Once we have our parachutes, helmets, and altimeters on, we proceed towards the airplane. Senior skydivers inspect our equipment one last time to make sure that everything is tucked in, and safe.

The lightest person gets in the airplane first, the heaviest the last.

Once we’re inside the airplane, and it starts rolling down the grassy field, the entire experience suddenly becomes surreal. You’re in for a one-way ride as excited as you can be.

I often get the feeling that everyone inside of the plane is trying to look as relaxed as they can, but you can actually see the excitement on their face. We usually remind each other to arch our backs during freefall or discuss an exit strategy.

Usually right before we are supposed to jump out we say things like “Man, I needed this so badly.”

It takes us about 15-20 min. to get to up to 1500 meters, and then the instructor opens the door of the airplane and the “fun” can begin. One by one we throw ourselves out of a completely functional airplane, and we LOVE IT.

“We throw ourselves out of a completely functional airplane, and we LOVE IT”

The airplane and freefall over the airport.

Coming down

We don’t jump straight out of the plane.

There’s a metal plate below the wing that you can stand on, before jumping out.

When you first start Skydiving you get surprised by how strong the wind can be. This is why it is SO important to practice getting out of the airplane on the ground.

So you don’t waste precious moments in the air, struggling where to position your hands and feet.

Once we’re on the ground all the instructors gather and talk about our jump and what we did wrong this time. The sooner you’re on the ground the more you’ll get criticized, so some of us started chasing thermal winds to avoid this issue. LOL.

After each jump we always celebrate, either with beer, or a good portion of beans, or both.

For most of our jumps we have a camera on the wing recording everything, so after a day of skydiving we gather and look at the videos. There’s usually plenty of laughter and joking, but also serious conversations and strategies for improvement.

The special Skydiving occasions

Every once in a while there’s a special occasion that breaks the skydiving “routine”.

We performed skydiving jumps for a wedding that was happening at the airport.

We wrote “Happy Marriage to Dime and Angela” on a piece of paper as well and took a photo inside of the Cessna before the jump.

It really made the day special for the bride and the groom.

Taxi anyone?

One of my most memorable skydiving experiences was riding outside the airplane, below the wing for almost a minute.

There was a misunderstanding in the plane, where the instructor nodded towards me to start getting ready for the jump.

I thought I needed to get out of the plane and started getting out.

Since it was too early the instructor tried to pull me back in, but he couldn’t do it.

At that moment I have gotten superpowers. Apparently, he also yelled, but the wind snuffed his voice.

In the end, the pilot told him to let me go, because I was going to pull both of us outside. Once I was out below the wing, standing on the metal platform, I remembered our ground exercise and turned my attention toward the instructor.

He was supposed to nod again so I could jump out.

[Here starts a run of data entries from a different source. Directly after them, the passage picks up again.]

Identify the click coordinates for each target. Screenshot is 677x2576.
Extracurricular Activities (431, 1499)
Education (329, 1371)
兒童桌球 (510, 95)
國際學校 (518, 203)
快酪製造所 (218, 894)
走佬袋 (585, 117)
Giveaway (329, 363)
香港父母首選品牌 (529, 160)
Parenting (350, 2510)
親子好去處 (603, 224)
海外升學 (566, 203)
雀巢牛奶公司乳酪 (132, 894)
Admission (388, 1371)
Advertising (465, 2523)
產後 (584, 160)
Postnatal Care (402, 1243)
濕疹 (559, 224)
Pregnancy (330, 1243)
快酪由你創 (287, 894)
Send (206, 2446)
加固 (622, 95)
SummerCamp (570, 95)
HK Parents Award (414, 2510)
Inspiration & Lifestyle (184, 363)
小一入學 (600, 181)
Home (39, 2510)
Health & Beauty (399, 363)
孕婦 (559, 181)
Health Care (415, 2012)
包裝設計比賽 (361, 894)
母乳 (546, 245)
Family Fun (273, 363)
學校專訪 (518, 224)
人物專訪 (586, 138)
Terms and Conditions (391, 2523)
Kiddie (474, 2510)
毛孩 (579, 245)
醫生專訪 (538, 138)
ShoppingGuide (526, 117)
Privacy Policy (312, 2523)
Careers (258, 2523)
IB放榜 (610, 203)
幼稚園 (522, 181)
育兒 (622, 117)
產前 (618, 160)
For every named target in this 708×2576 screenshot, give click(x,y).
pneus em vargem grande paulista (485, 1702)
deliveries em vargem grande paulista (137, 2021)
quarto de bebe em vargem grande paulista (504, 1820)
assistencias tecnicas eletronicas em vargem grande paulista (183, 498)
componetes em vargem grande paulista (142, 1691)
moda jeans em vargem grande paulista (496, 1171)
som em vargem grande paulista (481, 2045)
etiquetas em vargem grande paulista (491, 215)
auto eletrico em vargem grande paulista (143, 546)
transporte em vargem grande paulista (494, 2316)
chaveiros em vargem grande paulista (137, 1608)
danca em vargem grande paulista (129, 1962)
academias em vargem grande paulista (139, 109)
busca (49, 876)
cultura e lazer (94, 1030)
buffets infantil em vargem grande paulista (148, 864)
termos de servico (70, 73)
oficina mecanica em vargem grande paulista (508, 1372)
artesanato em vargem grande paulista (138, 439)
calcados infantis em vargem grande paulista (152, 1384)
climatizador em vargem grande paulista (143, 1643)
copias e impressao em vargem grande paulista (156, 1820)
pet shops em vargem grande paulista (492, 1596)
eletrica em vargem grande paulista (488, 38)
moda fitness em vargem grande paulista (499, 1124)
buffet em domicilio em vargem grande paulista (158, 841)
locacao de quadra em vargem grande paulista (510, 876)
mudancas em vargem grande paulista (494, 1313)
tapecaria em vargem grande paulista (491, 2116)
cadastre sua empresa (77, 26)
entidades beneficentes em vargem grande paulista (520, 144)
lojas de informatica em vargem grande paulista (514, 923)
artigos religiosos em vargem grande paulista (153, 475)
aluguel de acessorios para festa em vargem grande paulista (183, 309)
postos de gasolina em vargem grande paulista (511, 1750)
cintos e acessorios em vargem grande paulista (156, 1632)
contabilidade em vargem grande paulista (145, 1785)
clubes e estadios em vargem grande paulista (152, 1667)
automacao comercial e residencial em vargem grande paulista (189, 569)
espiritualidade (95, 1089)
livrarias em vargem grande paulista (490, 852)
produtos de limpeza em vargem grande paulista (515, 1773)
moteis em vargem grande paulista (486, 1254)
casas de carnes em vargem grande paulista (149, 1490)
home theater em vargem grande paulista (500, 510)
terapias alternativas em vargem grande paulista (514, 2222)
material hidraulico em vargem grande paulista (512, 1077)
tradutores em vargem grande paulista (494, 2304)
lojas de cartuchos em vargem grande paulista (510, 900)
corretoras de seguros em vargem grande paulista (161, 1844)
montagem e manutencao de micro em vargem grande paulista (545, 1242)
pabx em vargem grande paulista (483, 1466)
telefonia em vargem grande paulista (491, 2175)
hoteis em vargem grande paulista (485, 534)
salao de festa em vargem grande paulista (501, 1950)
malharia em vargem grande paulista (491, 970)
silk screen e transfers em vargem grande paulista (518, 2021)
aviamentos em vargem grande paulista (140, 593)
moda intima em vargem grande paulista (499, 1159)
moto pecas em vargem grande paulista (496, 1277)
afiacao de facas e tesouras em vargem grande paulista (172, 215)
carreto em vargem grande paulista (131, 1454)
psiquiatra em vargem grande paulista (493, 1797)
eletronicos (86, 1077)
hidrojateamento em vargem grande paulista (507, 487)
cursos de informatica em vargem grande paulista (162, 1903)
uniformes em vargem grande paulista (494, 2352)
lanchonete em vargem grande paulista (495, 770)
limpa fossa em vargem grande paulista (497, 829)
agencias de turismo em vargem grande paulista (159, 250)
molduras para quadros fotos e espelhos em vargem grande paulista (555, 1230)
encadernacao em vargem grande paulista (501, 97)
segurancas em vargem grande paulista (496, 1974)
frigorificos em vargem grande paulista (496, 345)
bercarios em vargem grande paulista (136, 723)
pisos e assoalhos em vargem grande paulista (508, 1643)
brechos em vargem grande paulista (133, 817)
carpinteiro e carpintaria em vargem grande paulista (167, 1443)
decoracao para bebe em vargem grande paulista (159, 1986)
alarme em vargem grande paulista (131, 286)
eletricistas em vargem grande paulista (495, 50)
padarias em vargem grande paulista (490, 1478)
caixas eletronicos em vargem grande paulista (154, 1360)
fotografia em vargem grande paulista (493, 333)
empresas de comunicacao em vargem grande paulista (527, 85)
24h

At this point, he was angry and frustrated and screamed: “Well now you get to taxi on the wing.”

So I stood there, outside of the plane for a whole minute, not really sure what was happening, just enjoying the James Bond ride. Once we were on the ground the instructor told me he never wants to hear me complain how strong the winds are up there.

My skydiving instructor currently thinks I could single-handedly pull the plane if I ever decided to.